- **TASK INPUTS**:

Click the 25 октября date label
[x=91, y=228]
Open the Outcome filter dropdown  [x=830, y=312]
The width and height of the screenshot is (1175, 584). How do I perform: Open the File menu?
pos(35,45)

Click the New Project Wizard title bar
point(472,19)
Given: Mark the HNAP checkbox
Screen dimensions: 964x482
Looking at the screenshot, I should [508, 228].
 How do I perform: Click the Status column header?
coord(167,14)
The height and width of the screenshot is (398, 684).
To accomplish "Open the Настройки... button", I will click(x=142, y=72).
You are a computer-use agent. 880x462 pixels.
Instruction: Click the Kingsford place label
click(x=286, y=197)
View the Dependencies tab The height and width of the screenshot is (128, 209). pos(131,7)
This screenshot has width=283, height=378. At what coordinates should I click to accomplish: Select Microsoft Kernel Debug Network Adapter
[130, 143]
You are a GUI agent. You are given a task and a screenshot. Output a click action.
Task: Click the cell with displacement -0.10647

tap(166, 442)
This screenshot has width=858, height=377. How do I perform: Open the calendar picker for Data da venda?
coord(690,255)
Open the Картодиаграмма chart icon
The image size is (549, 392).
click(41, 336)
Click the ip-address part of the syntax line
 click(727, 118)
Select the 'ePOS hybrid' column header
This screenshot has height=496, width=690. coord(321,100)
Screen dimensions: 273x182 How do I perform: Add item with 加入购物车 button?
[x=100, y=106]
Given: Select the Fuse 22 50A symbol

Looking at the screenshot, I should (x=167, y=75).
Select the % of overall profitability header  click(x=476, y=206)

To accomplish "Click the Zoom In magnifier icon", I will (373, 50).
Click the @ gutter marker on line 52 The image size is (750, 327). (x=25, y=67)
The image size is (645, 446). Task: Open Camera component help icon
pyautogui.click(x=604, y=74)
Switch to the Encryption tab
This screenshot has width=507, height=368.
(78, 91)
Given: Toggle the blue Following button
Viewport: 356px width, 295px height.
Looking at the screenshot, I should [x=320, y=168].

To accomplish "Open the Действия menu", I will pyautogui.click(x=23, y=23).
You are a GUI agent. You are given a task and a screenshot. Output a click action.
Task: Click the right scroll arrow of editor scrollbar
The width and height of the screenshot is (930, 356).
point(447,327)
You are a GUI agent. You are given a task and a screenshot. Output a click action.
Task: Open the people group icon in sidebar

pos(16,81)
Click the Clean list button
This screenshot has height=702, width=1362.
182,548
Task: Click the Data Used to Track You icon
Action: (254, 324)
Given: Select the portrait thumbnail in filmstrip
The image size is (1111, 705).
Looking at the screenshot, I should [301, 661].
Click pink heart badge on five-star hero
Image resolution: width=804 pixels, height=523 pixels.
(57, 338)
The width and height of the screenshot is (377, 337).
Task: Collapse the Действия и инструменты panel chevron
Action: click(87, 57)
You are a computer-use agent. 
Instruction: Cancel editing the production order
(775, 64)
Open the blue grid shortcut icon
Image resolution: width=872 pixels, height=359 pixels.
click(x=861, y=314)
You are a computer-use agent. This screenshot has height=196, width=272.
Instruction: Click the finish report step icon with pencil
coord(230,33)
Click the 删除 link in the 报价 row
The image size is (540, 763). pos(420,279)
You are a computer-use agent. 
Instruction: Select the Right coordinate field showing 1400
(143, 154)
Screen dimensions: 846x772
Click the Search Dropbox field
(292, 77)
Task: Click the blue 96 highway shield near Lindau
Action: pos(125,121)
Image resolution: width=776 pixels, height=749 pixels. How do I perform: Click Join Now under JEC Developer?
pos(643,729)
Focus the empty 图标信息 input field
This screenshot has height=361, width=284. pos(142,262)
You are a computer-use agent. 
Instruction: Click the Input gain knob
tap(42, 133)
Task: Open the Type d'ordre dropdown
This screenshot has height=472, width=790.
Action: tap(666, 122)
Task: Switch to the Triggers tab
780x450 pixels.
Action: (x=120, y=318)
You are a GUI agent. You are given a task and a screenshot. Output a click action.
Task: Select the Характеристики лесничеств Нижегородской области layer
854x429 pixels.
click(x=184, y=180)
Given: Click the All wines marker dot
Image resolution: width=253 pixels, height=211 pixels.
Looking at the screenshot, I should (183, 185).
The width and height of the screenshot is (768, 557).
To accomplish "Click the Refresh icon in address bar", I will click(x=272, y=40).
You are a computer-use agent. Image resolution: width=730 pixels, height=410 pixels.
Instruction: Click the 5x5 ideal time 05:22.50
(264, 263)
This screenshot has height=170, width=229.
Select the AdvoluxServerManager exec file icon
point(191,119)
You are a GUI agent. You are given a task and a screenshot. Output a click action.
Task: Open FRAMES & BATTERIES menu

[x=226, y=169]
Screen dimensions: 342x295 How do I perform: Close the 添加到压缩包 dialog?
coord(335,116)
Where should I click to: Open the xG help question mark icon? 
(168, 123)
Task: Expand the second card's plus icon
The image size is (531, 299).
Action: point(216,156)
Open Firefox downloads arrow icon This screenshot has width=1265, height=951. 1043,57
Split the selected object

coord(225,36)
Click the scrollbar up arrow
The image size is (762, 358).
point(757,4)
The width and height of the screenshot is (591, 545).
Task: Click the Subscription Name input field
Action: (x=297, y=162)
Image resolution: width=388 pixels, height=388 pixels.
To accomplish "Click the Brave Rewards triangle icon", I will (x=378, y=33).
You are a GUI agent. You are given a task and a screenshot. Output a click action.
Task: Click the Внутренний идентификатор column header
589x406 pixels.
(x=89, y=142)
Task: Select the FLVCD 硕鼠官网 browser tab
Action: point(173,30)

- **TO DO**:
Where a line in the data contains the string "will", add it to your count, and give only the final number.

- **ANSWER SECTION**:
5